*What you have to do*. Continue the forum thread about the Nikon D7000 "Err Card" message, writing what follows its final post.

*Page excerpt*.

··········

# Nikon D7000 Err Card



## lexaniji (Mar 6, 2012)

Hi there,

Got my Nikon D7000 for a month now. I really like it!
But i stumbled on a problem a few days ago. I got 2x 16GB Duracell 16GB Pro Photo 200x class 10 SDHC cards in it. And when i put the second one in i get the Err Card error.. 

I updated firmware version to 1.03 yesterday. And it seemed to work fine again. Until this morning.

What to do? I already formatted the card in the camera itself.

It doesn't give the error on the first card.

Kind regards  Me


Ps: I do not get this error all the time. When i reseat the card, it gets fixed temporarily


----------



## snowbear (Mar 6, 2012)

Do you have other cards to try?  Does it matter which card goes in each slot?


----------



## lexaniji (Mar 6, 2012)

snowbear said:


> Do you have other cards to try?  Does it matter which card goes in each slot?



I just put the card that gave the Error originally in the first slot and it tells me: For

So i dont think it depends in which slot the card is.

I do not have this problem with any other card.

Kind regards

***edit***

I just formatted the card with the camera it self. When i removed the lens cap (protecting hood) It told me again: Card Err.

Also, On the top info screen, there's no number in the second card. Usually it puts a '2' in it, when it's in the second slot.


----------



## rgregory1965 (Mar 6, 2012)

I had that happen once.....could not trip the shutter of anything....found out the card was not seated properly....

··········

*Source excerpt*.
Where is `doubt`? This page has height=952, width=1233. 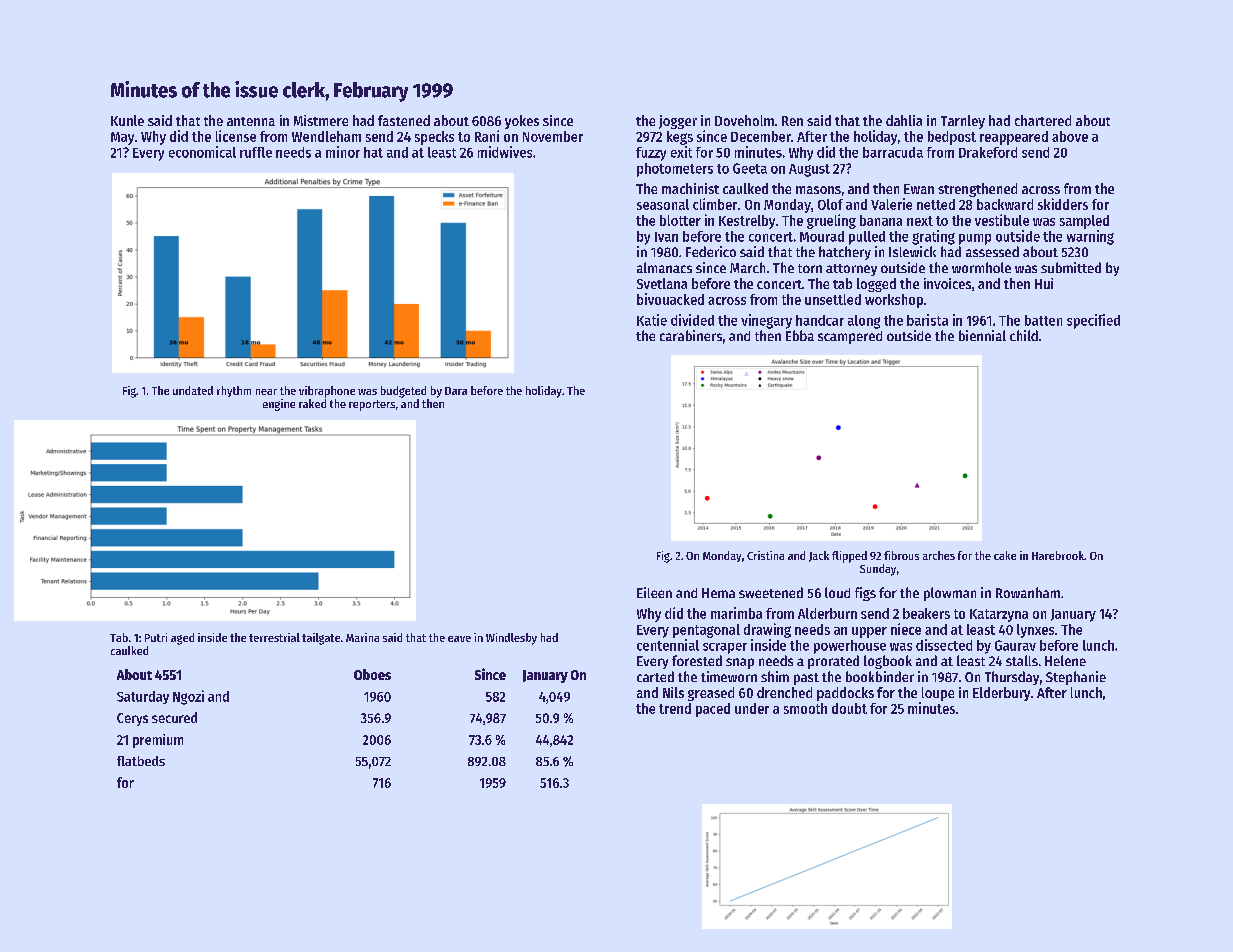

··········

*Task response*.
----------



## lexaniji (Mar 6, 2012)

rgregory1965 said:
			
		

> I had that happen once.....could not trip the shutter of anything....found out the card was not seated properly....



I see. Often when i reseat it it seems to work fine. But the info screen doesnt show a number in the card. So it looks like it doesnt recognize it

And when it seems to work fine. It keeps saying i can make like 300 pictures. Which is the same amount when only the first card is in. So its like it doesnt recognize it.


----------



## zx7dave (Mar 6, 2012)

Sounds like a short in the card..likely need a new or different card. Same thing happened to me...it was a bad card...brand new out of the box.


----------



## lexaniji (Mar 7, 2012)

zx7dave said:
			
		

> Sounds like a short in the card..likely need a new or different card. Same thing happened to me...it was a bad card...brand new out of the box.


 
Thats odd. I wouldnt know how it got broken. Since i barely took it out of the camera..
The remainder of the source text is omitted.